Katie Clouse, on the other hand, was quieter than a Katie mouse, just sitting in the third spot not saying a word. For a time, it looked like she was implementing one of those savvy Euro-strategies she may have picked up during her latest road racing stint overseas. At one point, Sturm started to heckle all of us in the media car so I took the opportunity to ask if she knew Katie was even with them. Sarah assured me she was aware of Clouse and even let us know she had asked Clouse why her once-white team socks were now a pale gray. Katie tried to explain that they were the only pair she had been give at that point. Sturm told her something along the line of “they still let you buy clorox, don’t they?”
This conversation took place at about 10,000 feet or higher. While I was out of breath just running back to the car for 20 steps, these women were racing and performing improv comedy.
On the penultimate climb, Clouse could no longer follow Payer and Sturm’s wheels. Payer put in a sustained effort on the final climb, gained some ground over Sturm, and then bombed the descent to take the solo win. Sturm strolled in for a second-place finish, and Clouse finished third.
On the men’s side, Quinn Simmons took the win over Caleb Classen, with Riley Amos finishing third.
In the 1990s, mountain biking was so popular they made up events just for television. Well, at least one event: The Roostmaster. The first Roostmaster was in 1993 on Chapman Hill, and Tinker Juarez took the win. He was joined by women’s winner Ruthie Masters in 1994. In 1995 and 1996, there was a $5000 prize purse, and ESPN broadcast the event. John Tomac and Julie Furtado won the Roostmaster both of those years. After that, it vanished until its return in 2022.
If you’ve been following what the Savannah Bananas are doing for minor league baseball and baseball in general, the Roostmaster is in the same spirit.
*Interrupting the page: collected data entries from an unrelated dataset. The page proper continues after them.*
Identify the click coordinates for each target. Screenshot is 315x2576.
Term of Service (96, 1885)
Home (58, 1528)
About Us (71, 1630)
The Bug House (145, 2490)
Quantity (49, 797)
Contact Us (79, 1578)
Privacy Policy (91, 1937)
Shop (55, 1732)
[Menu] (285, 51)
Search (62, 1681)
It’s ridiculous, fun, made up its own rules, and is easy to follow. The competition is real, and it’s over before anyone gets bored.
For this year’s event, the rules were a little sketchy but it went something like this: the women’s and men’s fields alternated doing one lap on a mile-ish long course that included one big climb up Chapman Hill and then one big descent on a dual slalom course. The festivities included lots of big air, crazy descents, missing sleeves and an endless parade of on-bike jorts. Each field did three laps and points were awarded based on where you crossed the finish line. Riders with the most points (or maybe the least points) after three rounds got on the podium. Sidenote, there was no podium.
Regardless of the lack of rules and general organization, the event was entertaining, and the crowds were huge. Let’s start a national Roostmaster series today. Who’s with me?
After the chaos and absurdity of the Roostmaster subsided, it was time for a more traditional dual slalom competition. Riders competed in a bracketed tournament with each pair competing twice against each other, on alternate tracks. The time gaps from each win are combined to see who wins a round and moves on. So if you were two tenths of a second behind your competitor in the first run and 3 tenths faster in the second run, you moved on with a one tenth of a second winning margin. The rounds go by faster each time as more riders are eliminated until you are left with just two racers competing for the win.
The Chapman Hill dual slalom course is under the lights. The event could not have gone better between the racing, the rain, and the pack of deer who got in a few race runs mid-competition.
The road race makes the Iron Horse Bicycle Classic iconic, there is no argument about that, but the Roostmaster and dual slalom give an outsider to this scene a great look at the soul of Durango cycling culture. My hope is they will bring it back for year 51.